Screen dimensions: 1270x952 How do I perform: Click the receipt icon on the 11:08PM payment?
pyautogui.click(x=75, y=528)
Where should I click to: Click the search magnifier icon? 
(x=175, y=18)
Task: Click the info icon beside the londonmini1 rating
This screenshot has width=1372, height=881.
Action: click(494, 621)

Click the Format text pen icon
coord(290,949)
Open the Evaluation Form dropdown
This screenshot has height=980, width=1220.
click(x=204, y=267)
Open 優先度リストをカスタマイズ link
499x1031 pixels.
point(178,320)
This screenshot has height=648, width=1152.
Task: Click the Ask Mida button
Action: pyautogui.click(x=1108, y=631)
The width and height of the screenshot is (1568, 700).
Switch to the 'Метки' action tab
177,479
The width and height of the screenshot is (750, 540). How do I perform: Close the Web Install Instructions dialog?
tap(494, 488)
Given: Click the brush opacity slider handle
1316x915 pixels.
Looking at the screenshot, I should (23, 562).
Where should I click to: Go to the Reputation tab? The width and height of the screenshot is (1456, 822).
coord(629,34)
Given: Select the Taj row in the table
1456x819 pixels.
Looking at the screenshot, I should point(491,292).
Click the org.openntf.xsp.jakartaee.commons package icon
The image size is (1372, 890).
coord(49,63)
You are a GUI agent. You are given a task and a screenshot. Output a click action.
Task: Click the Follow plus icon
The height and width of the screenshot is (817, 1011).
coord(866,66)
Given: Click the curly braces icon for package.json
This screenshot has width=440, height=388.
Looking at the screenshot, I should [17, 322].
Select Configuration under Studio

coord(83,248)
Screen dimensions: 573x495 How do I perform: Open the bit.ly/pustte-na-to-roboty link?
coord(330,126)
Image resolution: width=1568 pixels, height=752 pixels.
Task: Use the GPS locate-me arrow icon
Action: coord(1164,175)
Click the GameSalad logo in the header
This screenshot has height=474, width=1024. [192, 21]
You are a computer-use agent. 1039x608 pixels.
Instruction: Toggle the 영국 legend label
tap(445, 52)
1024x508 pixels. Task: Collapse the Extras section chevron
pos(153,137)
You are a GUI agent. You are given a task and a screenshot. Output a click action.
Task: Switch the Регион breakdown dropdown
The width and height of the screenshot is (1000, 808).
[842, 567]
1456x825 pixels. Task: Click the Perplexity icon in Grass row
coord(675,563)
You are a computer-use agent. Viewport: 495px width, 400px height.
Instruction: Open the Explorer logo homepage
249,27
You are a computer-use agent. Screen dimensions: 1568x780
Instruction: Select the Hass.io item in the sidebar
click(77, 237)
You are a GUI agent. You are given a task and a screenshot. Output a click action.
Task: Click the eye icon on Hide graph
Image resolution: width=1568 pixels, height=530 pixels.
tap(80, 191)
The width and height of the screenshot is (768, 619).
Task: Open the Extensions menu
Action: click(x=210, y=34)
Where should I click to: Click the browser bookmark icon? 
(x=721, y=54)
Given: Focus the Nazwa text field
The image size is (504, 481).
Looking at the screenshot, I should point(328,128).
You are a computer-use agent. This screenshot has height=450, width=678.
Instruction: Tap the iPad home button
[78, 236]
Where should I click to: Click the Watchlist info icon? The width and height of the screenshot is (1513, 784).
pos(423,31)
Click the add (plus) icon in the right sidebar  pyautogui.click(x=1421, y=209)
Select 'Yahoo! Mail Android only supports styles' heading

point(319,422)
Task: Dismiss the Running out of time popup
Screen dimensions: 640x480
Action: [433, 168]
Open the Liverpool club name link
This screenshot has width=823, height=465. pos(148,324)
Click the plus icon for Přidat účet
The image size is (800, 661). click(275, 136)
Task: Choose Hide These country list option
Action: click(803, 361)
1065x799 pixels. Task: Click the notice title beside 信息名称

□ □ □ □ □

▶ **PROBLEM REQUIREMENTS**: Please render the lines above as a numbered list, leaving out any blank lines.

▶ **REPLY**:
1. Screen dimensions: 1270x952 How do I perform: Click the receipt icon on the 11:08PM payment?
2. pyautogui.click(x=75, y=528)
3. Where should I click to: Click the search magnifier icon? 
4. (x=175, y=18)
5. Task: Click the info icon beside the londonmini1 rating
6. This screenshot has width=1372, height=881.
7. Action: click(494, 621)
8. Click the Format text pen icon
9. coord(290,949)
10. Open the Evaluation Form dropdown
11. This screenshot has height=980, width=1220.
12. click(x=204, y=267)
13. Open 優先度リストをカスタマイズ link
14. 499x1031 pixels.
15. point(178,320)
16. This screenshot has height=648, width=1152.
17. Task: Click the Ask Mida button
18. Action: pyautogui.click(x=1108, y=631)
19. The width and height of the screenshot is (1568, 700).
20. Switch to the 'Метки' action tab
21. 177,479
22. The width and height of the screenshot is (750, 540). How do I perform: Close the Web Install Instructions dialog?
23. tap(494, 488)
24. Given: Click the brush opacity slider handle
25. 1316x915 pixels.
26. Looking at the screenshot, I should (23, 562).
27. Where should I click to: Go to the Reputation tab? The width and height of the screenshot is (1456, 822).
28. coord(629,34)
29. Given: Select the Taj row in the table
30. 1456x819 pixels.
31. Looking at the screenshot, I should point(491,292).
32. Click the org.openntf.xsp.jakartaee.commons package icon
33. The image size is (1372, 890).
34. coord(49,63)
35. You are a GUI agent. You are given a task and a screenshot. Output a click action.
36. Task: Click the Follow plus icon
37. The height and width of the screenshot is (817, 1011).
38. coord(866,66)
39. Given: Click the curly braces icon for package.json
40. This screenshot has width=440, height=388.
41. Looking at the screenshot, I should [17, 322].
42. Select Configuration under Studio
43. coord(83,248)
44. Screen dimensions: 573x495 How do I perform: Open the bit.ly/pustte-na-to-roboty link?
45. coord(330,126)
46. Image resolution: width=1568 pixels, height=752 pixels.
47. Task: Use the GPS locate-me arrow icon
48. Action: coord(1164,175)
49. Click the GameSalad logo in the header
50. This screenshot has height=474, width=1024. [192, 21]
51. You are a computer-use agent. 1039x608 pixels.
52. Instruction: Toggle the 영국 legend label
53. tap(445, 52)
54. 1024x508 pixels. Task: Collapse the Extras section chevron
55. pos(153,137)
56. You are a GUI agent. You are given a task and a screenshot. Output a click action.
57. Task: Switch the Регион breakdown dropdown
58. The width and height of the screenshot is (1000, 808).
59. [842, 567]
60. 1456x825 pixels. Task: Click the Perplexity icon in Grass row
61. coord(675,563)
62. You are a computer-use agent. Viewport: 495px width, 400px height.
63. Instruction: Open the Explorer logo homepage
64. 249,27
65. You are a computer-use agent. Screen dimensions: 1568x780
66. Instruction: Select the Hass.io item in the sidebar
67. click(77, 237)
68. You are a GUI agent. You are given a task and a screenshot. Output a click action.
69. Task: Click the eye icon on Hide graph
70. Image resolution: width=1568 pixels, height=530 pixels.
71. tap(80, 191)
72. The width and height of the screenshot is (768, 619).
73. Task: Open the Extensions menu
74. Action: click(x=210, y=34)
75. Where should I click to: Click the browser bookmark icon? 
76. (x=721, y=54)
77. Given: Focus the Nazwa text field
78. The image size is (504, 481).
79. Looking at the screenshot, I should point(328,128).
80. You are a computer-use agent. This screenshot has height=450, width=678.
81. Instruction: Tap the iPad home button
82. [78, 236]
83. Where should I click to: Click the Watchlist info icon? The width and height of the screenshot is (1513, 784).
84. pos(423,31)
85. Click the add (plus) icon in the right sidebar  pyautogui.click(x=1421, y=209)
86. Select 'Yahoo! Mail Android only supports styles' heading
87. point(319,422)
88. Task: Dismiss the Running out of time popup
89. Screen dimensions: 640x480
90. Action: [433, 168]
91. Open the Liverpool club name link
92. This screenshot has width=823, height=465. pos(148,324)
93. Click the plus icon for Přidat účet
94. The image size is (800, 661). click(275, 136)
95. Task: Choose Hide These country list option
96. Action: click(803, 361)
97. 1065x799 pixels. Task: Click the notice title beside 信息名称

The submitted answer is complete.